ANSWER: Is the problem x√(3-x)?
The derivative is √(3-x) - x/(2√(3-x)).
I believe that's what I read.
The derivative of

Setting this to 0 gives √(3-x) - x/(2√(3-x)) = 0.
Multiply by 2√(3-x) and you get 2(3-x) - x = 0 (note that this means that x can't be 3).
Multiply and get 6 - 2x - x = 0, or 6 - 3x = 0.
This says that there is a point at x=2 that is either a min or a max.

If the original function is looked at, it can be seen to be 0 at x=0 and x=3.  Inbetween these two points it is positive, so that at x=2, there must be a maximum.  When x is greater than 3, the function is undefined.  Knowing this, there must be a local minimum at x=3.

To graph the function, note that the function is 0 at x=0 and x=3.  At x=2, the function is 2.  The function is concave down and not defined for x>3.

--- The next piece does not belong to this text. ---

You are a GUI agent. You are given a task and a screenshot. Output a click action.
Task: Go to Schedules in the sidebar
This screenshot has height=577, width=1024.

---------- FOLLOW-UP ----------

QUESTION: So using the second derivative, how would you find the points of inflection? Thanks so much for answering my questions.

Answer
The inflection points are the points that are between where the curve is concave up and concave down.  Since when the second derivative is positive means the function is concave up and when it is negative means it is concave down, then where it is 0 is an inflection point.

Thank you for asking these wonderful questions to probe my mind for answers.